MISI #1 Air wajahmu adalah budimu
“Kenapa? Marah?
Kalau tidak suka dan tidak ikhlas, tinggalkan saja!” katanya dengan sedikit
nada membentak.
Sudah
dua jam
lalu adzan ashar berkumandang. Sebentar lagi ayah dan si sulung akan
pulang
kerja sementara dua anak lainnya akan pulang dari pengajian. Rendaman
baju sejak satu
atau dua hari lalu tampaknya telah lelah menanti untuk dicuci. Sebaskom
piring
kotor pun masih tertegun sendu di pojokan sumur. Asap perih yang
memedihkan
mata mengepul riang dari tungku perapian seolah tak peduli dengan mata
yang bercucuran karena kehadirannya. Sesekali terdengar bunyi tiupan
songsong* dari arah dapur, dengan polosnya turut memeriahkan kegelisahan
sore
itu. Bu Mulya tampak sibuk bolak-balik dapur dengan sendok sayur plastik
berwarna merah menggantung di tangan kanannya sementara tangan kirinya
berusaha
menahan si bungsu yang hampir terlepas dari gendongan.
Reina
masih terpaku di mulut dapur. Memegangi mangkok plastik biru berisi toge yang
akarnya tak kunjung selesai untuk dipetik. Perasaan kesal dan merasa bersalah
mengaduk-aduk hatinya. Rahangnya semakin menegang sementara matanya tertuju
kaku menatap ubin tanah.
“enggak! Siapa
yang marah?”sahutnya singkat. Berusaha menutupi kekesalan yang membuncah namun
tidak berhasil. Baskom biru dipegangnya semakin erat. Kesal. Andai saja bisa, ingin sekali rasanya ia melemparkan baskom itu ke tungku.

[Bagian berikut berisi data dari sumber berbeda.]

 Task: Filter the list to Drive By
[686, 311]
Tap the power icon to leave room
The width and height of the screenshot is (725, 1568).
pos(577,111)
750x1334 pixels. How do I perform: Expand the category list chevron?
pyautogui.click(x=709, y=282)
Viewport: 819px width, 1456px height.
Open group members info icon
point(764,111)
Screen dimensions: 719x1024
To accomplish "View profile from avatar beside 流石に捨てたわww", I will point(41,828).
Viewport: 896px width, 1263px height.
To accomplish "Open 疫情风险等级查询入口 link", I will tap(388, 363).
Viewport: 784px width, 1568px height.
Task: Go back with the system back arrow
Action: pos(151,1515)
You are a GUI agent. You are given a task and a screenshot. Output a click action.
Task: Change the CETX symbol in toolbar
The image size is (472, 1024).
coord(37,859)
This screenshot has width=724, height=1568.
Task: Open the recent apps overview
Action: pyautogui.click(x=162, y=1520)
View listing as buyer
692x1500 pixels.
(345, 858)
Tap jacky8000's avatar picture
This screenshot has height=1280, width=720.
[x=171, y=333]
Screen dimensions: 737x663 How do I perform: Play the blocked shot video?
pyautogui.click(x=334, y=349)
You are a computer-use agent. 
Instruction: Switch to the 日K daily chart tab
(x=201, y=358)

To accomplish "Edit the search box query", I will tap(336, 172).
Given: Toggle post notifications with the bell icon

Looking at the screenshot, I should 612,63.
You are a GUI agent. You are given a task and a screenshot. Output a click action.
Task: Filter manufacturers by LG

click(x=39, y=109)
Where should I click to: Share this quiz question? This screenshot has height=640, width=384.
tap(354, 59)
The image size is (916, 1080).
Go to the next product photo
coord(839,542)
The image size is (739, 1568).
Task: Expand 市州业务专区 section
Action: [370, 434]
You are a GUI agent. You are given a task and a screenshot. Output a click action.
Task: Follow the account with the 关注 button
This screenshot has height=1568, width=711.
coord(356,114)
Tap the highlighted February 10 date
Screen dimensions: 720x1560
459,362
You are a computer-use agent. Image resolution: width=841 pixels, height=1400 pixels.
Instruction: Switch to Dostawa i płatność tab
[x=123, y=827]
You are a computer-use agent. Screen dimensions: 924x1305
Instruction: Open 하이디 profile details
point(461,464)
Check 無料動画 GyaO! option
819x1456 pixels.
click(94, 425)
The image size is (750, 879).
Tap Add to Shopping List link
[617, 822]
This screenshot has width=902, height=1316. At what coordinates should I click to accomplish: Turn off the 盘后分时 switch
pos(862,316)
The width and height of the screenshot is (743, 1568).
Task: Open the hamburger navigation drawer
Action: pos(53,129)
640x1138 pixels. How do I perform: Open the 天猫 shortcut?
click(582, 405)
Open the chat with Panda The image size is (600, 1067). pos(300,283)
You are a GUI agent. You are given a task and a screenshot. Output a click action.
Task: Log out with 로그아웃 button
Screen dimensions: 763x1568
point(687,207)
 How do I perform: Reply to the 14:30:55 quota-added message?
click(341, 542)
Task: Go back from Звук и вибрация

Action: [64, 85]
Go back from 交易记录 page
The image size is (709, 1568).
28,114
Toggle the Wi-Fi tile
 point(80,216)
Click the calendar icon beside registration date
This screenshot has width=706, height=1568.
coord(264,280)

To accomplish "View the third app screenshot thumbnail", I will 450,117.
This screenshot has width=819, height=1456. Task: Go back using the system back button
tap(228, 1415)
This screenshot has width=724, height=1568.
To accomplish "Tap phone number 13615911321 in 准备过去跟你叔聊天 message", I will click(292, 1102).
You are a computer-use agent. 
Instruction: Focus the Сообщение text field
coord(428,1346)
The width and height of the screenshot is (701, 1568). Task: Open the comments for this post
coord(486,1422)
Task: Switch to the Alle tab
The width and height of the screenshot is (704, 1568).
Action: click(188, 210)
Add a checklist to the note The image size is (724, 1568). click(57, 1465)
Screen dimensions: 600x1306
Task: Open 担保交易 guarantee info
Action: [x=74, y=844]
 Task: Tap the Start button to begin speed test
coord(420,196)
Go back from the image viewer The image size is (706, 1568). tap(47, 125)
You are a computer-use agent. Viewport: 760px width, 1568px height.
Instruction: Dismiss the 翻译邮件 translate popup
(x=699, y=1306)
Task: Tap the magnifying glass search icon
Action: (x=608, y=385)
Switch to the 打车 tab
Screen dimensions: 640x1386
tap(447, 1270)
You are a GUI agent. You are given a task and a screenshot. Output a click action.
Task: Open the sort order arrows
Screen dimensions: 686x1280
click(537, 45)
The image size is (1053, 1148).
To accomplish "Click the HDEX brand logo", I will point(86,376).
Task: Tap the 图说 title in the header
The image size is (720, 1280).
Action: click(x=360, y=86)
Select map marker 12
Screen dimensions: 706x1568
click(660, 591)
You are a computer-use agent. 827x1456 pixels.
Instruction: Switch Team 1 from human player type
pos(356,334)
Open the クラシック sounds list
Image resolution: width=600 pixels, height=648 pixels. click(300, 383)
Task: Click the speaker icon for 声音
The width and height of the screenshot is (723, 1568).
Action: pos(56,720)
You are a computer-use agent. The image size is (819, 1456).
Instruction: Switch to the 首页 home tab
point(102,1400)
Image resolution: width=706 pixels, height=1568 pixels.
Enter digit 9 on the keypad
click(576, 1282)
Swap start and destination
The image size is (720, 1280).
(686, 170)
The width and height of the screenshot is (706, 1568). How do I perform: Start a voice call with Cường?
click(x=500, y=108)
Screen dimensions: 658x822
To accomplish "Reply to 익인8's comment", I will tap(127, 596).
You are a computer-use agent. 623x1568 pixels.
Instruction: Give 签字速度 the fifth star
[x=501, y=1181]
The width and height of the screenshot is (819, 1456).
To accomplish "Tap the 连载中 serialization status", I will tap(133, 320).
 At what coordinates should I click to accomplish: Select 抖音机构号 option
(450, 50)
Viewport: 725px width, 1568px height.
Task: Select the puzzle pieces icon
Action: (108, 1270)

Bu Mulya tersenyum tipis mendengar jawaban putri keduanya ini. Tangan kanannya berusaha
keras meraih wajan yang tergantung dekat pintu dapur, meski sebenarnya Reina
bisa mengambilkannya dengan lebih mudah.
“Sudah tidak
usah bohong.. Ibu tahu kamu kesal.” timpalnya. Jawaban yang singkat tapi dalam bagi Reina.
Deg!
Bagaimana ibu
tahu kalau aku kesal? Sepersekian detik Bu Mulya merasakan Reina menoleh kepadanya.
“Ibu ini ibu
kamu, Re. Yang namanya budi (perasaan), itu tercermin dari wajah.” Tambahnya
kemudian, seolah tahu apa yang Reina pikirkan.
Reina hanya terdiam,
lunglai sementara Bu Mulya mengambil baskom toge darinya dan berlalu ke dapur. Benar apa
yang dikatakan Ibunya. Ia kesal dan marah tadi. Tapi kali ini ia lebih kesal pada perasaan
dan gengsinya sendiri.
Haruskah kau
kesal hanya karena semangkok toge, Re? sesalnya.